Group Names Jones Beach One of ‘Seven to Save’
This article is from the archive of The New York Sun before the launch of its new website in 2022. The Sun has neither altered nor updated such articles but will seek to correct any errors, mis-categorizations or other problems introduced during transfer.

Robert Moses considered it his crown jewel.
Now two preservation groups want to ensure that Jones Beach State Park is preserved as the storied architect envisioned it — a miles-long public oceanfront with the amenities of a private resort. To that end, the Preservation League of New York yesterday named Jones Beach to its list of “Seven to Save” most threatened historic resources, hoping to call attention to its historic and cultural importance.
“It’s a model for all state parks,” Alexandra Wolfe of the Society for the Preservation of Long Island Antiquities said. The society sought to get the park on the list. Built in 1929, Jones Beach draws some 6 million people annually to its 6.5 miles of ocean beach and two-mile boardwalk on the south shore of Long Island.
Just 33 miles from Manhattan, the park offers landscaped gardens, swimming pools, basketball courts, paddle tennis, shuffleboard, miniature golf, softball fields, volleyball courts, bathhouses, and boat basins.
An 8,000-seat amphitheater attracts thousands more with an eclectic mix of concerts ranging from the Allman Brothers Band and Aerosmith to Josh Groban and Britney Spears.
Many original details — from intricately carved wooden bathhouses to a colorful cement mosaic and a 231-foot-tall brick-and-stone water tower modeled after the Campanile in Venice — have been preserved but are in need of repair or restoration, a league official, Erin Tobin, said.
“It needs extra attention and care, and that’s why we’re saying that it’s threatened,” Mr. Tobin said. “If we don’t pay attention to this now, it could be lost.”
The two groups are not opposed to commercial development coming to Jones Beach but object to the “scope and scale” of a plan submitted by Donald Trump for a $40 million catering facility on the state-leased land.
They also object to a one-acre parking lot he wants to build on the south side of the beach. Ms. Wolfe said the parking lot would go against Moses’s plan to relegate all parking to the park’s north side.
A message left with the Trump Organization was not immediately returned.
The two preservation organizations want the state parks department to create a master plan for the overall preservation of the park. Repairs and restoration are currently done on a piecemeal basis.

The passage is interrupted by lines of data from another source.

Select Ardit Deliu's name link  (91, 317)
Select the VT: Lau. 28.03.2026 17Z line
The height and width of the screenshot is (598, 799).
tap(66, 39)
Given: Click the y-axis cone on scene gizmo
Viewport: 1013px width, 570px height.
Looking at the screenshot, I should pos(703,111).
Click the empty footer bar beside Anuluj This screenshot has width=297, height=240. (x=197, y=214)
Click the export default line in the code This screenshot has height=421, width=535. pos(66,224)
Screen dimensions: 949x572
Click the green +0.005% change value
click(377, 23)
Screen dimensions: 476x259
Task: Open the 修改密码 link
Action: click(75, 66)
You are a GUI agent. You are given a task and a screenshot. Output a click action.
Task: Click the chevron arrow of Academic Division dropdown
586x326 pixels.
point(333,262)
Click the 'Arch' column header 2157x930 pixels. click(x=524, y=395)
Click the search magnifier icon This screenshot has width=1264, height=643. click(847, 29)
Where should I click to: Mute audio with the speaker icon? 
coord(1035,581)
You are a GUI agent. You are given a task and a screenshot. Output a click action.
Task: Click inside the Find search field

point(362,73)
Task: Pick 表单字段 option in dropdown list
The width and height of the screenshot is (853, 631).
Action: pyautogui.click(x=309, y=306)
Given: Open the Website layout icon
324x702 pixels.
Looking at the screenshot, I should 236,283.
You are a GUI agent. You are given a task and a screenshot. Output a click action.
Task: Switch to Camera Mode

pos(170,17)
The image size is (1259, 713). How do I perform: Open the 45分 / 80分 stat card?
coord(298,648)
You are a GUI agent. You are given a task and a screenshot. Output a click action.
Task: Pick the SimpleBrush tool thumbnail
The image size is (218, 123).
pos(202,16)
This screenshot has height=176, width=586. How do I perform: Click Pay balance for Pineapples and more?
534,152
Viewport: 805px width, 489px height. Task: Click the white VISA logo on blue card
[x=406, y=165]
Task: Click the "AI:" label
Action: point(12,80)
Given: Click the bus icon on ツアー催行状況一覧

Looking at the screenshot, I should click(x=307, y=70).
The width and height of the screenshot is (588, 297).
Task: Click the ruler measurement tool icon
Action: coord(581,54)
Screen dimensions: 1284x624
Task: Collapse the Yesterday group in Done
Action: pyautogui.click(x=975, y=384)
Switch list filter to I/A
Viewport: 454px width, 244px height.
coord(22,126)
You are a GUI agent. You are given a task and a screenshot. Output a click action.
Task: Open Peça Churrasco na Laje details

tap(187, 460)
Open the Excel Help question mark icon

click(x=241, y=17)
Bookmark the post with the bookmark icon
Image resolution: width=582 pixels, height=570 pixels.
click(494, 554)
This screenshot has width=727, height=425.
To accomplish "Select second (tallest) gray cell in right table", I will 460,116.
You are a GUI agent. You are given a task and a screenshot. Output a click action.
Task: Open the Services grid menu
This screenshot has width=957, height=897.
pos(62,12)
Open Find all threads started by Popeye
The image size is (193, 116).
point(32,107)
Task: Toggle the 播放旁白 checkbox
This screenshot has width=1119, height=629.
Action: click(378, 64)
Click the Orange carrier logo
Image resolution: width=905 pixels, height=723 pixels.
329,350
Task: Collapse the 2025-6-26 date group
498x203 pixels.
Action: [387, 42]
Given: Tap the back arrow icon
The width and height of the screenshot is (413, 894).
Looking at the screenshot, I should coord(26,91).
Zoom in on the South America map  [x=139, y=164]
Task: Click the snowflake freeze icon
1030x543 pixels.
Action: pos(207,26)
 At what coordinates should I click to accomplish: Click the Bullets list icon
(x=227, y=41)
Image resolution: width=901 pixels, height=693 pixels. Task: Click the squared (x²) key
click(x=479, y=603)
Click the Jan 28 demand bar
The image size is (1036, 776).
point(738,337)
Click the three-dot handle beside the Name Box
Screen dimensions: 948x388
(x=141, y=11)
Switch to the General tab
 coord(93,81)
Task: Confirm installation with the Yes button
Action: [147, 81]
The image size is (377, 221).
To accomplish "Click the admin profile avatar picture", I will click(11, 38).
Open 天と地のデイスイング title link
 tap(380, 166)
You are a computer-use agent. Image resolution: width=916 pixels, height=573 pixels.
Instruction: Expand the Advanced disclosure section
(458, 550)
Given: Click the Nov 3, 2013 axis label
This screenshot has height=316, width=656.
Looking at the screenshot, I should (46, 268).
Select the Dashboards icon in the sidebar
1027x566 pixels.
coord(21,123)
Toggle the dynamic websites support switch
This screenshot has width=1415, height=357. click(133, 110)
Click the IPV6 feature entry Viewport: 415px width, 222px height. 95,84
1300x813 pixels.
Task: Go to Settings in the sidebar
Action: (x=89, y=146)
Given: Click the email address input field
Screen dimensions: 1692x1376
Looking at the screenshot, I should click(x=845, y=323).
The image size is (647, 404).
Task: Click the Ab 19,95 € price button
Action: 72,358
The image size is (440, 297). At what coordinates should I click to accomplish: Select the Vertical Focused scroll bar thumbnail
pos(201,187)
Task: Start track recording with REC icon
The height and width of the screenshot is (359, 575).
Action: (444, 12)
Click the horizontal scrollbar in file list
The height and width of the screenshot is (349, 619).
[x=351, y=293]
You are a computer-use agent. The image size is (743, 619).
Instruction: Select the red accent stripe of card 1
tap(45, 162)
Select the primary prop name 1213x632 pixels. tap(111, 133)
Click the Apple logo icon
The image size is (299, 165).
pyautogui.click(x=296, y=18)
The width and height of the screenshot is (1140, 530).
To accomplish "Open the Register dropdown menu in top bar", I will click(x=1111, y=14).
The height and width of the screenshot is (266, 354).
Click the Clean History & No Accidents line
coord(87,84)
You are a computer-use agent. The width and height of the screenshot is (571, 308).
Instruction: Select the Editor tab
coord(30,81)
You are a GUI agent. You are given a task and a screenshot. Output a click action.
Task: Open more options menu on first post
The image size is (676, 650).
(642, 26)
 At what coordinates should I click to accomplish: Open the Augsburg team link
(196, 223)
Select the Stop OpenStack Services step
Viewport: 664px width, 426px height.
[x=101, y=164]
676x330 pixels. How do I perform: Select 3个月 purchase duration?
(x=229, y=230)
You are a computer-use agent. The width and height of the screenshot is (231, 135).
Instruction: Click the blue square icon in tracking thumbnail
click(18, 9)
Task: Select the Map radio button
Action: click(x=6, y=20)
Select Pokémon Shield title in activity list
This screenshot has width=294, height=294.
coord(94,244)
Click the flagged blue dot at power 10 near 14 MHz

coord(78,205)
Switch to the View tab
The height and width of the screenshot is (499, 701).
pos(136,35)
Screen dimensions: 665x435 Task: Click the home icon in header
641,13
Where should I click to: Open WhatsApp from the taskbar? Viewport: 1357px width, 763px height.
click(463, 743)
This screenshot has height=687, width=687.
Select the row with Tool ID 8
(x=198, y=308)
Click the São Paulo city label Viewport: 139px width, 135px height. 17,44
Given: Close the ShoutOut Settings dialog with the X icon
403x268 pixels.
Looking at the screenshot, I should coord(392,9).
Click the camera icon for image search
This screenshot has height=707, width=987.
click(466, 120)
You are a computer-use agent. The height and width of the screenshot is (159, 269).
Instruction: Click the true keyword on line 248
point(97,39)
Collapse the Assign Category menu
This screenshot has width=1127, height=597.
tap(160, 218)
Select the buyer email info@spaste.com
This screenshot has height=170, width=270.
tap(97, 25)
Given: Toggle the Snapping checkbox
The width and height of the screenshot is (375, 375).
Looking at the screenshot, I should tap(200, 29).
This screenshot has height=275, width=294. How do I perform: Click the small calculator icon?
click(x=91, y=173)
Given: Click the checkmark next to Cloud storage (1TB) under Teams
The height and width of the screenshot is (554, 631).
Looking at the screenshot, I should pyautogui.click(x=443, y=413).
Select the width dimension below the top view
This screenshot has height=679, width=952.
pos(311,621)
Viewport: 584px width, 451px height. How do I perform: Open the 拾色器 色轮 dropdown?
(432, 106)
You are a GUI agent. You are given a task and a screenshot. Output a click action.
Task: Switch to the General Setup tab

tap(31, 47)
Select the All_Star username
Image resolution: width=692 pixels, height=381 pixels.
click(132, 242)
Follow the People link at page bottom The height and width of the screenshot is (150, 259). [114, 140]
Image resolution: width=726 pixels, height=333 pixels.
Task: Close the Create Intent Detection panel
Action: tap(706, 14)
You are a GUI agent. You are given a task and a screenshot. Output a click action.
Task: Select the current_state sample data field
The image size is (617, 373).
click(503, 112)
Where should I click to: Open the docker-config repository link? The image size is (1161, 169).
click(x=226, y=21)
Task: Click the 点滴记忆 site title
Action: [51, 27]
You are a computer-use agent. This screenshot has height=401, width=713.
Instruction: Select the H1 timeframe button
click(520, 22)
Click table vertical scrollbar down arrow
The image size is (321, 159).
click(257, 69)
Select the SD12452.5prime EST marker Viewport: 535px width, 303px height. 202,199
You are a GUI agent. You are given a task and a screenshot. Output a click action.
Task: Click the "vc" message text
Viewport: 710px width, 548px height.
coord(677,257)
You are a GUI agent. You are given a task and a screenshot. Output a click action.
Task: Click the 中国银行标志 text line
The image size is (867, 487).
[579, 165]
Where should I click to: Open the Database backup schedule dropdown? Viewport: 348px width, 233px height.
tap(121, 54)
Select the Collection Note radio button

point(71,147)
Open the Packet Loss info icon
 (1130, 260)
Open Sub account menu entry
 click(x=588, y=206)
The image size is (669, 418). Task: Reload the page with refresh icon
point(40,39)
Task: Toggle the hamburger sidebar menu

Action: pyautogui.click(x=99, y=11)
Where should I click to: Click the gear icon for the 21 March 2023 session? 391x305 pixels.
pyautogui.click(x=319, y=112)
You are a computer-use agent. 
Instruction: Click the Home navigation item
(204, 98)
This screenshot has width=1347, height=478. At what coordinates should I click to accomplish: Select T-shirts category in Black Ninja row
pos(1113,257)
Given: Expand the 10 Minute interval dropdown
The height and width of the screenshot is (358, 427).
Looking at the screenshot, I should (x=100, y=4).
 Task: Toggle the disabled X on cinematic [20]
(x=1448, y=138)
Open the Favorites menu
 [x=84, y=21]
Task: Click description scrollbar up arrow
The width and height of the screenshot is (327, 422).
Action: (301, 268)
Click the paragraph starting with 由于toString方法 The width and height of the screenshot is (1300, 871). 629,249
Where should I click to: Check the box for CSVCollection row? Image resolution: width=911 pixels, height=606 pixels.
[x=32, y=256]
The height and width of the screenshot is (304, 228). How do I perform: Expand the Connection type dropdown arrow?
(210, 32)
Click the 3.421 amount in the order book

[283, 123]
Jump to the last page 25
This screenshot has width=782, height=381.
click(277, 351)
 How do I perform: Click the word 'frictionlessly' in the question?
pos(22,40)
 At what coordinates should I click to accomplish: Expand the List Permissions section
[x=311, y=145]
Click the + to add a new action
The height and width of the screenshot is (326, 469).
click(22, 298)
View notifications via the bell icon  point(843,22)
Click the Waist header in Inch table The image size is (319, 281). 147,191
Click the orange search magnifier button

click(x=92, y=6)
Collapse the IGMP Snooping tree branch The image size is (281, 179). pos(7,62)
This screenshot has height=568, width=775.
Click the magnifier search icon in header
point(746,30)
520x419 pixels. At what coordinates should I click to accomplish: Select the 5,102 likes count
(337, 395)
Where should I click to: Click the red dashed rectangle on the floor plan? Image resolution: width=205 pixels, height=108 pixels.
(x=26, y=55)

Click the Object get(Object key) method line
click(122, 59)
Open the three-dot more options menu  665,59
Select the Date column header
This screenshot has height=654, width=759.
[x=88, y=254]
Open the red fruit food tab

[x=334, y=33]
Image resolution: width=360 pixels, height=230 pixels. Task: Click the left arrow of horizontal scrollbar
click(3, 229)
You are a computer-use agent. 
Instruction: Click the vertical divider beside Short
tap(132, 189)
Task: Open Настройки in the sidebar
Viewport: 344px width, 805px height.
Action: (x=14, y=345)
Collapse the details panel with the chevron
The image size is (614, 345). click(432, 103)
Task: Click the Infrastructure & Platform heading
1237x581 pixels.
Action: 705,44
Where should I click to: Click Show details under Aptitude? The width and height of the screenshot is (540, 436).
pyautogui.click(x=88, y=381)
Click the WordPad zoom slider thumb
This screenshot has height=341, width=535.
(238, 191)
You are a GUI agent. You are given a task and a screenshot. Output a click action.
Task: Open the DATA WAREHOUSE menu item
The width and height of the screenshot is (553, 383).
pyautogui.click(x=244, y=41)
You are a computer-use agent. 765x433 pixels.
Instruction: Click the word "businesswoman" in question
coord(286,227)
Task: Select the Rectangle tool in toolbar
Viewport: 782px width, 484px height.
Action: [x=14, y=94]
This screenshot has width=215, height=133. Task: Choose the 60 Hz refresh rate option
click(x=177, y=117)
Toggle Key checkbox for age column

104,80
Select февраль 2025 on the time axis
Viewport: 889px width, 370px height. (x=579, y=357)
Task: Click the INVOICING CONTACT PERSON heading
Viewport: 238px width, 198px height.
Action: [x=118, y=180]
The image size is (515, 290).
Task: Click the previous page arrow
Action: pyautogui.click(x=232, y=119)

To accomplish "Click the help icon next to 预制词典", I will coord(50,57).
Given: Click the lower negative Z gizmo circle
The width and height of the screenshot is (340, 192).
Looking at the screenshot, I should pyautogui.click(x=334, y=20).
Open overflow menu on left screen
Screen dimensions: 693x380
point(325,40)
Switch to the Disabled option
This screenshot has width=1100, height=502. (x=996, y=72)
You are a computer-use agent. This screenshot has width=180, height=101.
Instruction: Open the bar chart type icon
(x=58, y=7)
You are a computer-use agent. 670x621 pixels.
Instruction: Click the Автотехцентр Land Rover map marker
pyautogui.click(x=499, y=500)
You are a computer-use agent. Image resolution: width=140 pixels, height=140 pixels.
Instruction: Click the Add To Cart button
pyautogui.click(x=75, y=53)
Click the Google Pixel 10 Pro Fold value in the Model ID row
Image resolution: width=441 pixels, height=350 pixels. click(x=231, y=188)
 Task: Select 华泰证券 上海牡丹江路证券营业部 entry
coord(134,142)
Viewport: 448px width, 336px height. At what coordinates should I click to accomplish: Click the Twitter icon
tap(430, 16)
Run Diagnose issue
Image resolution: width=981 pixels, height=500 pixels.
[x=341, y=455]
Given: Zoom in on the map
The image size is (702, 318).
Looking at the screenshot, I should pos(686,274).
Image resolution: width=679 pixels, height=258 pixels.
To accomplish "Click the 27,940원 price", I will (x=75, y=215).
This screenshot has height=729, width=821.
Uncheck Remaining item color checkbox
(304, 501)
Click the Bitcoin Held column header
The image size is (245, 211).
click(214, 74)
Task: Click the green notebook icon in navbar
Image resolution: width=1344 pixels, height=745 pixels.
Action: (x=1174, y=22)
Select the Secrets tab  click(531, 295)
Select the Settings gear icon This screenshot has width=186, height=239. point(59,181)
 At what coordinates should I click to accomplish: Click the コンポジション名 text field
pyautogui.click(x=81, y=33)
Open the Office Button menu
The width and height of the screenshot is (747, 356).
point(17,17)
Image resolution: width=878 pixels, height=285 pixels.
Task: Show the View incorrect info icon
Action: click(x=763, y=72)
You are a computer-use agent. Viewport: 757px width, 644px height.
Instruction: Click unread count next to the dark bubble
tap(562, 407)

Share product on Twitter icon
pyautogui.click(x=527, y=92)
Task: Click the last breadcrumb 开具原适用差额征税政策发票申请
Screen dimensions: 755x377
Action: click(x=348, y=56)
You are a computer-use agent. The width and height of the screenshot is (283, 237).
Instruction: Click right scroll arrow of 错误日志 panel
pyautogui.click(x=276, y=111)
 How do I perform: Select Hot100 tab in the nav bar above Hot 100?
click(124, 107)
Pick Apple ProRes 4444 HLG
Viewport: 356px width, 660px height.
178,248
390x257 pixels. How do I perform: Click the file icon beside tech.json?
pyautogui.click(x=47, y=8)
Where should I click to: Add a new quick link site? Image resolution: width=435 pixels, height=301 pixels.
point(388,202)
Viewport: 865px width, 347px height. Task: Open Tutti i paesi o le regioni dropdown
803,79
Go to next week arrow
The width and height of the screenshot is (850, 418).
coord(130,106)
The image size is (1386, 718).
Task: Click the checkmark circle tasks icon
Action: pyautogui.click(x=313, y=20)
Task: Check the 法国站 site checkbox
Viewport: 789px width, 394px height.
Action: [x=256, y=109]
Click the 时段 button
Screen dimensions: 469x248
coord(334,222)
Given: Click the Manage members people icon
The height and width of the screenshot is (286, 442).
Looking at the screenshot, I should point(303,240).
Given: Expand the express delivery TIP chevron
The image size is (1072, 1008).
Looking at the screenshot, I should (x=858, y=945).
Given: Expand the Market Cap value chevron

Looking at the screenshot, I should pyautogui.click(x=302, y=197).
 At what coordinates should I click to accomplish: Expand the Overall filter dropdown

Governor Spitzer, in his State of the State address last week, earmarked $100 million for state parks, money that will allow the state parks department “to do the kind of work that is necessary at Jones Beach, to restore it to its grand status,” a parks department spokeswoman, Eileen Larrabee, said. Fewer than 10% of state parks have active and usable master plans, she said, and the new commissioner, Carol Ash, “has identified master plans as one of her priorities.”